▸ INSTRUCTIONS TO FOLLOW: Could you repeat the entries below exactly, but only from the line with "Task: Expand the" through the line with "Click the Jan-2024 marker in the navigator", and without any picture?

▸ MATERIAL TO PROCESS:

------

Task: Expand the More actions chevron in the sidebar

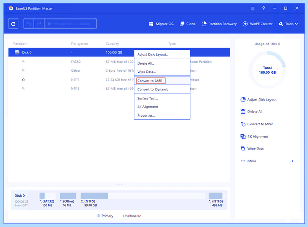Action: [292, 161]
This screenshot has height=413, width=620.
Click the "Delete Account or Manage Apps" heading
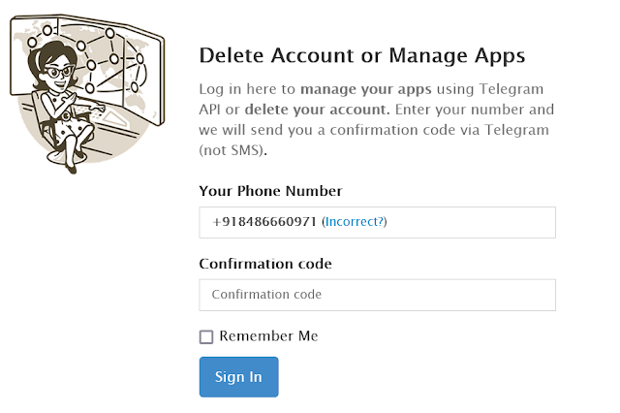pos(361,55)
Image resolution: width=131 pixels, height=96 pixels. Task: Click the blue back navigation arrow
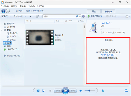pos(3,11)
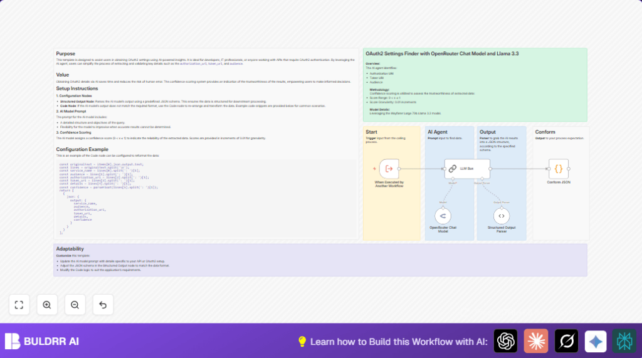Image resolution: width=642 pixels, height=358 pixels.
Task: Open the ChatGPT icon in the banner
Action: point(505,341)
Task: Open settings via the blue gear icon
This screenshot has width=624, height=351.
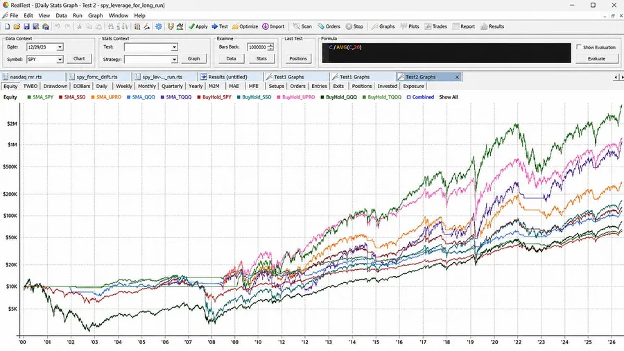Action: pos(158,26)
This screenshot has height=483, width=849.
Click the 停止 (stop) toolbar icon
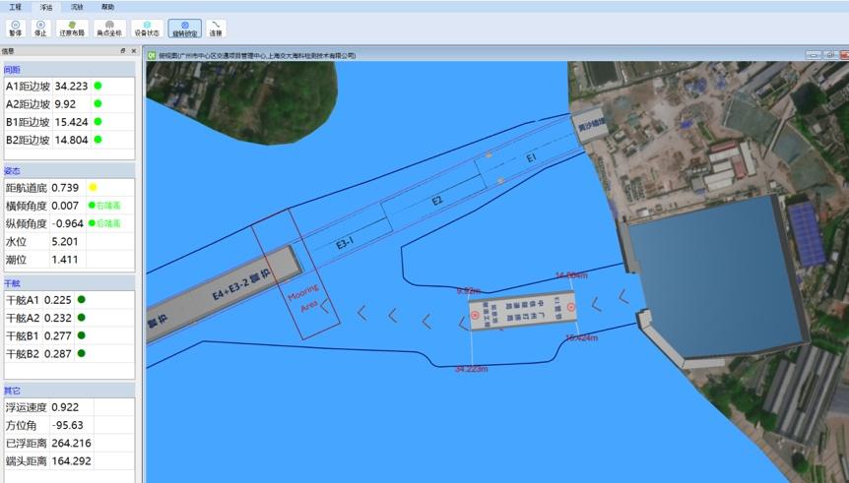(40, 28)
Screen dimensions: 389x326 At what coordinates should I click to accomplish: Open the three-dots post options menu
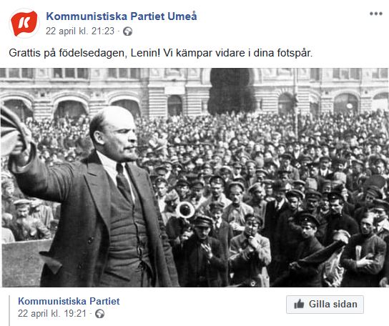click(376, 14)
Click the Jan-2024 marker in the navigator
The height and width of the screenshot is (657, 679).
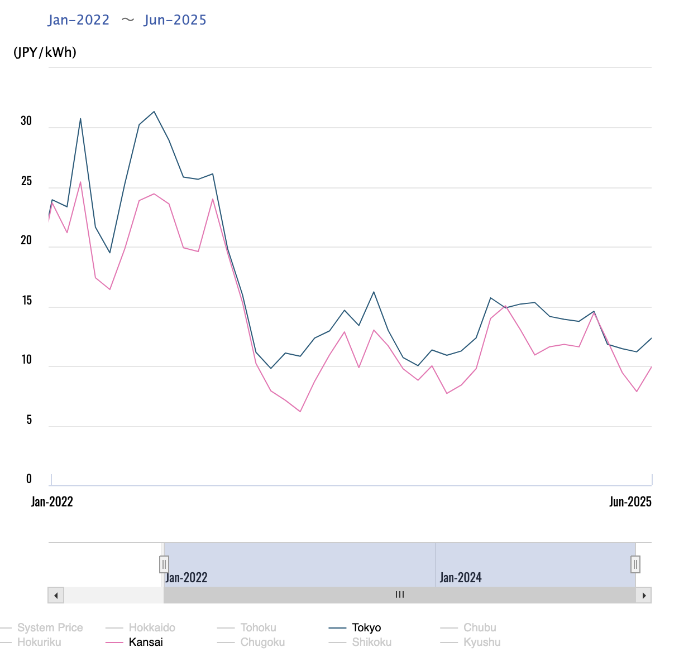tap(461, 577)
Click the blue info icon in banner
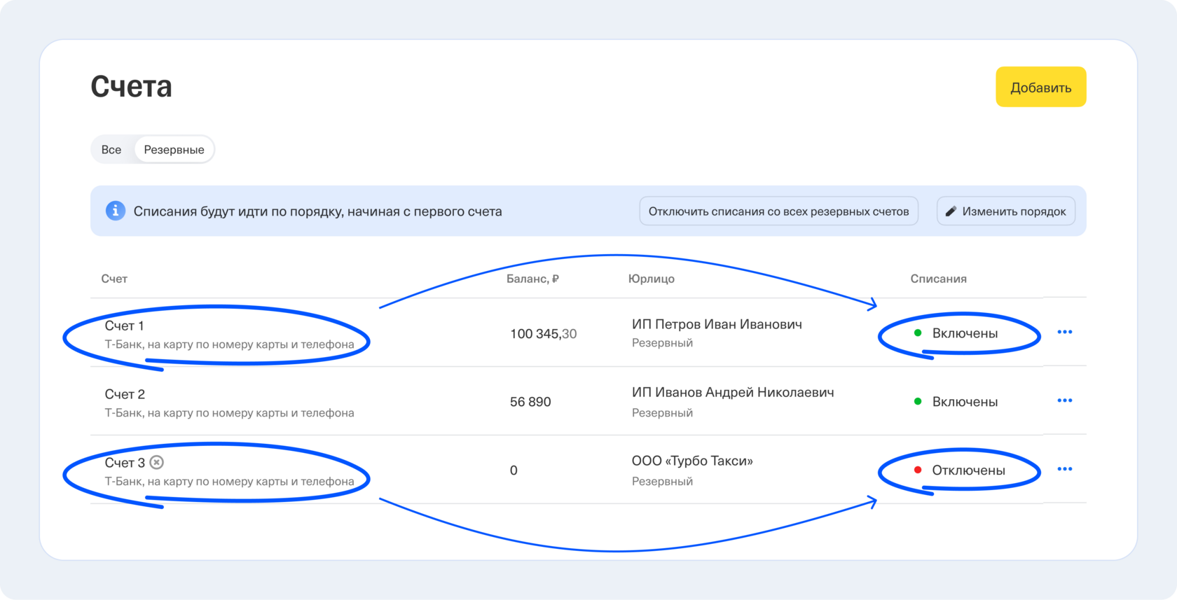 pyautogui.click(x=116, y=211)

------

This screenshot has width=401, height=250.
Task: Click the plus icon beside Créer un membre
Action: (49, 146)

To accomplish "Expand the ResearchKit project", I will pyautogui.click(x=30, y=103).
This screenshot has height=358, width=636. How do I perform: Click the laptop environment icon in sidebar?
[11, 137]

------

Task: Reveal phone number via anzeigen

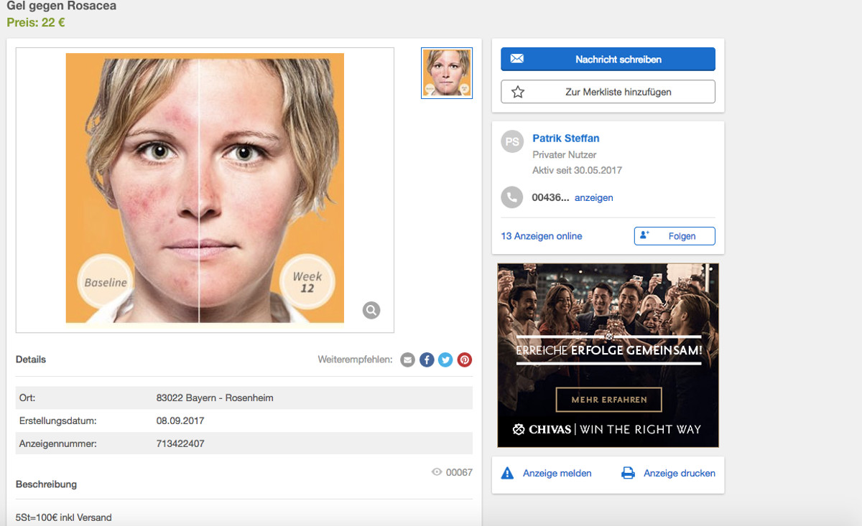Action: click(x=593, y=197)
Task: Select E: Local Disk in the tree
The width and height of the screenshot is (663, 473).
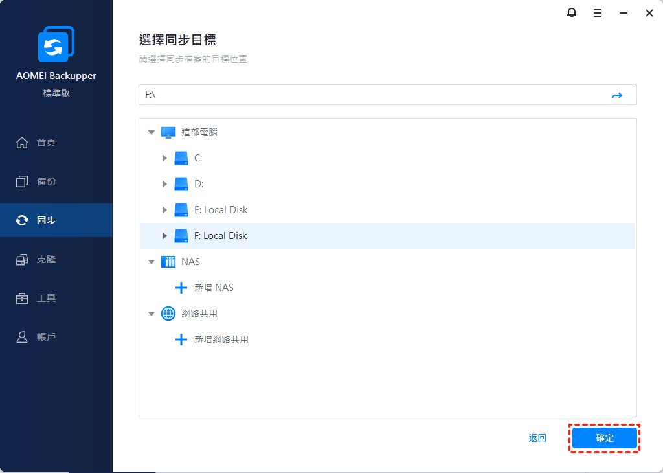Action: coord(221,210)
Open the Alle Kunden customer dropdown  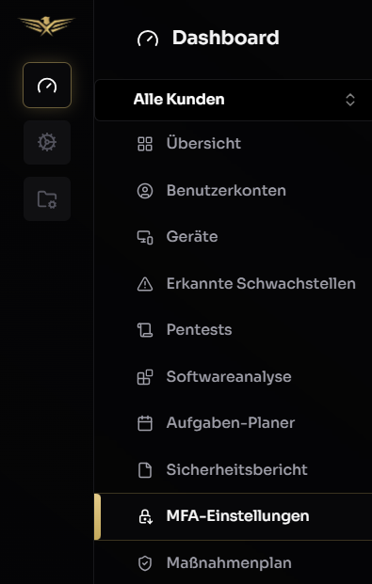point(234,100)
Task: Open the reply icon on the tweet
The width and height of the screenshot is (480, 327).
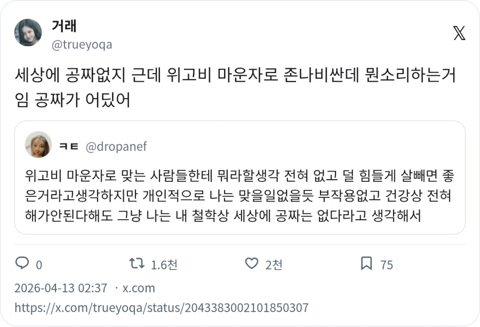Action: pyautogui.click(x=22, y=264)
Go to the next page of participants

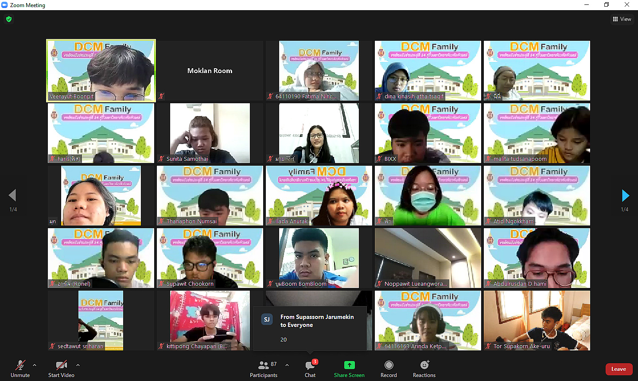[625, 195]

------

▸ ANSWER AREA:
Task: Expand the More actions chevron in the sidebar

Action: [292, 161]
This screenshot has height=413, width=620.
Click the "Delete Account or Manage Apps" heading
pos(361,55)
Image resolution: width=131 pixels, height=96 pixels. Task: Click the blue back navigation arrow
pos(3,11)
Image resolution: width=642 pixels, height=358 pixels.
Task: Open the ChatGPT icon in the banner
Action: point(505,341)
Task: Open settings via the blue gear icon
This screenshot has width=624, height=351.
Action: pos(158,26)
This screenshot has height=483, width=849.
Click the 停止 (stop) toolbar icon
(40, 28)
Screen dimensions: 389x326 At what coordinates should I click to accomplish: Open the three-dots post options menu
click(376, 14)
Click the Jan-2024 marker in the navigator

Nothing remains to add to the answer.